■ **THE PROBLEM**:
Give the number of lines in the data below that contain "Insurance", and only that number.

■ **TASK INPUT**:
Content starts

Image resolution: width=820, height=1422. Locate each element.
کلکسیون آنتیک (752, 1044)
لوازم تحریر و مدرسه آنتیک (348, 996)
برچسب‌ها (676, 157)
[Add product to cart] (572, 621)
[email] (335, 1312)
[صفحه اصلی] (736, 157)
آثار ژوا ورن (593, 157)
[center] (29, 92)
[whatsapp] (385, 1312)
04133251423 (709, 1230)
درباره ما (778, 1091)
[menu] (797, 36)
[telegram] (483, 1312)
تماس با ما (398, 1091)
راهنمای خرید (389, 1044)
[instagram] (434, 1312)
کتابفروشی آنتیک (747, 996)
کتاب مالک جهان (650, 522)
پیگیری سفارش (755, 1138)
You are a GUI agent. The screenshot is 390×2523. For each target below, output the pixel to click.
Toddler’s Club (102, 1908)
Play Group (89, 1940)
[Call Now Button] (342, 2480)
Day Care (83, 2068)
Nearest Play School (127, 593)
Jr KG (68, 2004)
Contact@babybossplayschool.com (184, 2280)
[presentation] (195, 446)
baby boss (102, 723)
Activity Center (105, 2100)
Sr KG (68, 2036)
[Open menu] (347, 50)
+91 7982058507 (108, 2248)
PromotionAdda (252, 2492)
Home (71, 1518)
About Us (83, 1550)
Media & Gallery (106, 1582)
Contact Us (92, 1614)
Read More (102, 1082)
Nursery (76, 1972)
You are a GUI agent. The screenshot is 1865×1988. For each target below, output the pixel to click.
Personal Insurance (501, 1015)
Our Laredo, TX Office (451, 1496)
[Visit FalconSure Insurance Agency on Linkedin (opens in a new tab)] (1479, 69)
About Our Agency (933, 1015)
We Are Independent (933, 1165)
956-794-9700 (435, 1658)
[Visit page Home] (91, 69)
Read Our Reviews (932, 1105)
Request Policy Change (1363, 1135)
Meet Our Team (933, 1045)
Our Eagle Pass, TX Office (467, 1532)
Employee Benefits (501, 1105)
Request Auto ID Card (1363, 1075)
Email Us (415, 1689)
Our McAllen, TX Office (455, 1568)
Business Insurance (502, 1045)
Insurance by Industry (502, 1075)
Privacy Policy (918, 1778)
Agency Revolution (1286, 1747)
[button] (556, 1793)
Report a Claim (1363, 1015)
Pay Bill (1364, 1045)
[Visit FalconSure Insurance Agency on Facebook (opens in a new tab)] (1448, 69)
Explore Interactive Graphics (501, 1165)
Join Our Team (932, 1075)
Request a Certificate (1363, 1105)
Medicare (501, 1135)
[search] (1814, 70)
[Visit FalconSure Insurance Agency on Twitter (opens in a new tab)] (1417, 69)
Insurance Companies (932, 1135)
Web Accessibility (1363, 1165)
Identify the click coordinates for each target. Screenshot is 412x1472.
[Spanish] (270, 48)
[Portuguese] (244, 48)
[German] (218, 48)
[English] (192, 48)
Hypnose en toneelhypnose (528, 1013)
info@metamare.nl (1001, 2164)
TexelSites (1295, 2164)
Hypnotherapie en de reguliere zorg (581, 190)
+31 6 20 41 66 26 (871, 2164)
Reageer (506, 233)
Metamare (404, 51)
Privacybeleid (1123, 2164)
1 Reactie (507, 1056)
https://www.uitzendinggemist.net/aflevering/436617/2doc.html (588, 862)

Content ends

■ **RESPONSE BOX**:
7